Why We Recommend SOC 2 for SaaS Companies
For most SaaS companies, SOC 2 provides more security value:
Stronger technical controls: SOC 2 goes deeper on application security, technical implementation, and cloud infrastructure
Penetration testing often bundled: While not required by AICPA, most SOC 2 service providers bundle penetration testing as good practice. Many enterprise clients expect it regardless of the framework. (Note: Penetration testing is not an AICPA Trust Services Criteria requirement for SOC 2.)
SaaS-specific framework: SOC 2 was designed for "how do you secure data and services in the cloud" - exactly what your customers care about
The ISO 27001 Documentation Reality
Here's what founders don't expect about ISO 27001: It's extremely documentation-heavy.
| Aspect | SOC 2 | ISO 27001 |
|---|---|---|
| Policies written | 20-25 documents | 30-35 documents |
| Documentation focus | Technical controls | Organizational processes |
| What auditors review | Whether controls work | Whether processes are documented and followed |
| Common feedback | "We improved security" | "We signed a lot of documents" |
ISO 27001 is more about process and governance. At the end, you won't necessarily say "this changed how we work" - you'll say "we documented everything and signed a lot of policies."
For engineering teams, this feels less valuable than SOC 2's technical focus.
~70% Overlap Between Frameworks
Good news: Typically for SaaS companies, there's approximately 70% overlap between SOC 2 and ISO 27001 controls.
| Shared Controls | SOC 2 | ISO 27001 |
|---|---|---|
| Access Control | ✓ | ✓ |
| Change Management | ✓ | ✓ |
| Incident Response | ✓ | ✓ |
| Risk Management | ✓ | ✓ |
| Vendor Management | ✓ | ✓ |
| Encryption | ✓ | ✓ |
| Monitoring | ✓ | ✓ |
If you complete SOC 2 first, getting ISO 27001 mainly requires:
- Additional process documentation
- Internal audit (ISO-specific requirement)
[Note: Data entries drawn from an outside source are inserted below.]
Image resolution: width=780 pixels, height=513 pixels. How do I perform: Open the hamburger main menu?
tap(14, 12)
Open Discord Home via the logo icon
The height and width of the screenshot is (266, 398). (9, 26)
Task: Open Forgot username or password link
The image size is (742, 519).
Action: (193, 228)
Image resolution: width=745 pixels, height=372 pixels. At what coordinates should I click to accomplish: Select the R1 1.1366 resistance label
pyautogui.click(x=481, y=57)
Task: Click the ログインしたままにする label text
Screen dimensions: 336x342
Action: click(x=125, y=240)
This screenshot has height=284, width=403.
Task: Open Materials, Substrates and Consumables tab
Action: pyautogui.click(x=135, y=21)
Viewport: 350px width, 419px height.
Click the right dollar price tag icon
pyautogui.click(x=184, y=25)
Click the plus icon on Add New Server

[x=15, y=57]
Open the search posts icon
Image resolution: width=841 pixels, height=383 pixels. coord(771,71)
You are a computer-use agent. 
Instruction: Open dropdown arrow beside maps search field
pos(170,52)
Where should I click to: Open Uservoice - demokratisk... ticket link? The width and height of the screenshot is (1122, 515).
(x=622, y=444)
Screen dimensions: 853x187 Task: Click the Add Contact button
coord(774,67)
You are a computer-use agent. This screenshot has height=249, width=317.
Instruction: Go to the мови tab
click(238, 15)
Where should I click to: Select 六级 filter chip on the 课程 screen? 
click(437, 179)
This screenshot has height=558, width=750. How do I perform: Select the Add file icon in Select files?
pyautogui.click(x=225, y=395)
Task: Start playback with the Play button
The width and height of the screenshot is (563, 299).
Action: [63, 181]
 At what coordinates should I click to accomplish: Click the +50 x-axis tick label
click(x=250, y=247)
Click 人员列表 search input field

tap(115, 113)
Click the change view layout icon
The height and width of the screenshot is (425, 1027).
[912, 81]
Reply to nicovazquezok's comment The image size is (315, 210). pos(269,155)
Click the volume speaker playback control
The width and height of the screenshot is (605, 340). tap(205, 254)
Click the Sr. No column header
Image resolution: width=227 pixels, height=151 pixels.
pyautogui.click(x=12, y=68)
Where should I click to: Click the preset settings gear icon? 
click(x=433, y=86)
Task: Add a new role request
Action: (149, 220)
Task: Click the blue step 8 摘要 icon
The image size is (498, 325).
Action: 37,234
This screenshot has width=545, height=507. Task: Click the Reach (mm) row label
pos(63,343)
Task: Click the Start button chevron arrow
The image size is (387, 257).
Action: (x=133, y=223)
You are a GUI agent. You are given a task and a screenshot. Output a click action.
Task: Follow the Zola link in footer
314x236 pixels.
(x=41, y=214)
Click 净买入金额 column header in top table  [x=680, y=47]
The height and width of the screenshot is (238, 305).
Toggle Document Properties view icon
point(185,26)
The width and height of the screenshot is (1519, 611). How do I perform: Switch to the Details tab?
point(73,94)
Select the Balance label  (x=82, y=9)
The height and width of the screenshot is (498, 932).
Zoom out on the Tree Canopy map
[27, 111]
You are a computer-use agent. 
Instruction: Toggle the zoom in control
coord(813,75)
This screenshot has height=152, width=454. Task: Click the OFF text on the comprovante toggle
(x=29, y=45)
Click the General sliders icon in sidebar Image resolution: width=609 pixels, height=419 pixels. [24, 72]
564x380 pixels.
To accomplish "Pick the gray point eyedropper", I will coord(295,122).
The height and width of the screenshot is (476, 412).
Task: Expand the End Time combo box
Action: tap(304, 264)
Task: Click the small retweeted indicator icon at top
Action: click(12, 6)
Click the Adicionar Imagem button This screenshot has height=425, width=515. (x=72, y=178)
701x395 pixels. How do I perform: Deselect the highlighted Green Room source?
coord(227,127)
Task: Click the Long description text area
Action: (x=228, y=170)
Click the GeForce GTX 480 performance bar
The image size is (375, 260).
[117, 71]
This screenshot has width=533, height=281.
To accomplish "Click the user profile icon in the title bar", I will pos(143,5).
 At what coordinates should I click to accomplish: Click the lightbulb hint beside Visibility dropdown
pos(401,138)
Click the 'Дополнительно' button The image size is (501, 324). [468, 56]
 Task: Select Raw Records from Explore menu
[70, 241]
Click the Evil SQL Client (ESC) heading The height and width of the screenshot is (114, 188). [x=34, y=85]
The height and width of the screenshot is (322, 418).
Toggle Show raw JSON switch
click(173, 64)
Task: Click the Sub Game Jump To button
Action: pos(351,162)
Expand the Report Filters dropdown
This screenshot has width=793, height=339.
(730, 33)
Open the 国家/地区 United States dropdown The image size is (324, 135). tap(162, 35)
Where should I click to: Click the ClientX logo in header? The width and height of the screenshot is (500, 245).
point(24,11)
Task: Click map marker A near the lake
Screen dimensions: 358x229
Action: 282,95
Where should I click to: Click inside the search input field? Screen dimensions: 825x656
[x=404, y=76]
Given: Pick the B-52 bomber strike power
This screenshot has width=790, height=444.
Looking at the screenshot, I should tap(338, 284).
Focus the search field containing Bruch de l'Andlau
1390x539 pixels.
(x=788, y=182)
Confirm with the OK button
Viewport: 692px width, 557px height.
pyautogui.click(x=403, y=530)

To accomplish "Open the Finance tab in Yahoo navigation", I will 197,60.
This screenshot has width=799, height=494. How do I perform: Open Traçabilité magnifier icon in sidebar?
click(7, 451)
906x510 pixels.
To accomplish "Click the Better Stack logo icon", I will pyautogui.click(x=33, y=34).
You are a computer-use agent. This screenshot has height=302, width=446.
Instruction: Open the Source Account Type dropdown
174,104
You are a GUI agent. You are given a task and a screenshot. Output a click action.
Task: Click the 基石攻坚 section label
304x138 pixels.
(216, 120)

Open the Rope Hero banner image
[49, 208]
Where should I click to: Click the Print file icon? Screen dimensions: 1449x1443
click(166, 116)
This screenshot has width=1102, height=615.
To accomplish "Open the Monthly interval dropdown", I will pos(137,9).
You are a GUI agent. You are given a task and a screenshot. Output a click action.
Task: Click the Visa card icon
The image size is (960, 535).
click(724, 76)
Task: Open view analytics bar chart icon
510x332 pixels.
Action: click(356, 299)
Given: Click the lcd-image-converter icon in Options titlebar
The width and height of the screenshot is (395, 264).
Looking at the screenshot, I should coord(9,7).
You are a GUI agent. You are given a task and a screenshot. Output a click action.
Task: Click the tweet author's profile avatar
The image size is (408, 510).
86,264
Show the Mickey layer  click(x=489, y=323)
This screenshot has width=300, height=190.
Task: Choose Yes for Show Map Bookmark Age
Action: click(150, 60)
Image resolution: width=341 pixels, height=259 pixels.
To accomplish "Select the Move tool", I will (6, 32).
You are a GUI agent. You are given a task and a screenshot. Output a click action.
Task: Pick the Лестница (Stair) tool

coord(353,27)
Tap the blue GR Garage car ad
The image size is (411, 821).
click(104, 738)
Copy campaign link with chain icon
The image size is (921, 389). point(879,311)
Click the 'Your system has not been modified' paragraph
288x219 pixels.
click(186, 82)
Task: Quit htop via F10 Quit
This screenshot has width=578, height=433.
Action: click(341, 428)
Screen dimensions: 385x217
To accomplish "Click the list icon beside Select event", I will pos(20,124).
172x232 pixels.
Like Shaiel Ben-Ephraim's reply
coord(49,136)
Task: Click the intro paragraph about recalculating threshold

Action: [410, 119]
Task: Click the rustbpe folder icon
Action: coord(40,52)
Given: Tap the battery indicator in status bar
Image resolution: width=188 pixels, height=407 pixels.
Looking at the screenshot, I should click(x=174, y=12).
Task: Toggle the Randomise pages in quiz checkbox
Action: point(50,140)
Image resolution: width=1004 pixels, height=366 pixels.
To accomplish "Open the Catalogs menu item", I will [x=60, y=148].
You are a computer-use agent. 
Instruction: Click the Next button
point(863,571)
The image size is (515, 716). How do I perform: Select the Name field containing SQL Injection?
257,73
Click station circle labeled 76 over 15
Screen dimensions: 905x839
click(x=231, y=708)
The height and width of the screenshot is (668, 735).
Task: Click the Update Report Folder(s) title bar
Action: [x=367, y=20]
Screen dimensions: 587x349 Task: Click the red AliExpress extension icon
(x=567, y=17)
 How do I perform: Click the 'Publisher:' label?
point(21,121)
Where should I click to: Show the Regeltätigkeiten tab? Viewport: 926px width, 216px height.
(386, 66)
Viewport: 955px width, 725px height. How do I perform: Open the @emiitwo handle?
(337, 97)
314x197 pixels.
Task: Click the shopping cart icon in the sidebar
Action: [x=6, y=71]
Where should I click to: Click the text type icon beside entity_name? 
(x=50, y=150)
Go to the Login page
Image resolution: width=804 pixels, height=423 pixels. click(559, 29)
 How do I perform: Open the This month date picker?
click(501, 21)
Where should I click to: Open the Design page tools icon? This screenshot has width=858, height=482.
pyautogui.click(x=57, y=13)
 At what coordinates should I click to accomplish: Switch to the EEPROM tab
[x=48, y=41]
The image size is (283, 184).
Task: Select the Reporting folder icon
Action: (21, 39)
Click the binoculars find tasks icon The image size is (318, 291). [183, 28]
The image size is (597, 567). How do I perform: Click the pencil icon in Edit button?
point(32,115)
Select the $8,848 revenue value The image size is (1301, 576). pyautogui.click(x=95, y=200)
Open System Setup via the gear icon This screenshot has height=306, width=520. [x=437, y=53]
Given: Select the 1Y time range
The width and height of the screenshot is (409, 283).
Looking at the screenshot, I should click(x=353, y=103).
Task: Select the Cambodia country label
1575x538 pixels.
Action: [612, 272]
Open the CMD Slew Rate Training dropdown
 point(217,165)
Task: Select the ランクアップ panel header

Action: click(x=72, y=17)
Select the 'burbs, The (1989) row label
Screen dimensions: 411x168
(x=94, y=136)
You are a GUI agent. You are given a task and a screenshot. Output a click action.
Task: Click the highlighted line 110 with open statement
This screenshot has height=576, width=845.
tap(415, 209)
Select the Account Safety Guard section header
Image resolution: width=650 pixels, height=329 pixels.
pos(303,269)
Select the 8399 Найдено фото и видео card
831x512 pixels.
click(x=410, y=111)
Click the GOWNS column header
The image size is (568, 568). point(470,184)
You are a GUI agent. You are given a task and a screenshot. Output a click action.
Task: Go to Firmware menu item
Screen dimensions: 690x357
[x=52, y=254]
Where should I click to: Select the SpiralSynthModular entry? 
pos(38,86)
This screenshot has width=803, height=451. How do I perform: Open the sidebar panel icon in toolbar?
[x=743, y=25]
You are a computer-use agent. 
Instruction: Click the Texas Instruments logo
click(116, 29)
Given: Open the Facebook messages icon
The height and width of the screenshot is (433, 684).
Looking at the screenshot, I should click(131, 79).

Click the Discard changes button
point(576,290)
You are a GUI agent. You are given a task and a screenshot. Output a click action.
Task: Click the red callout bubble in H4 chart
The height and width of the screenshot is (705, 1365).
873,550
- Management review (ISO-specific requirement)
- Statement of Applicability
The hard technical work is already done.
Real Timeline Comparison
| Phase | SOC 2 | ISO 27001 |
|---|---|---|
| Implementation | 6-8 weeks | 4-6 weeks |
| Audit period | 3 months (observation) | 1-2 months |
| Report/Certificate | 2-3 weeks | 2-3 weeks |
| Total | 4.5-6 months | 3-4 months |
*Timelines vary based on company size, complexity, and initial security readiness.
ISO 27001 is faster because it doesn't require the 3-month observation period that SOC 2 Type 2 demands.
However, ISO 27001 has a 3-year certification cycle:
- Year 1: Initial certification
- Years 2-3: Surveillance audits (shorter, less intense)
- Year 4: Full recertification
SOC 2 requires annual recertification (same process each year).
Real Cost Comparison
| Scenario | Typical Investment |
|---|---|
| SOC 2 only | €10,000-50,000 Year 1 |
| ISO 27001 only | €10,000-50,000 Year 1 |
| Both frameworks | €15,000-60,000 Year 1 |
The investment for either framework depends on your organization's size, scope, and technical complexity. The key point: pursuing both frameworks doesn't mean doubling your costs, because typically for SaaS companies, approximately 70% of the work is shared.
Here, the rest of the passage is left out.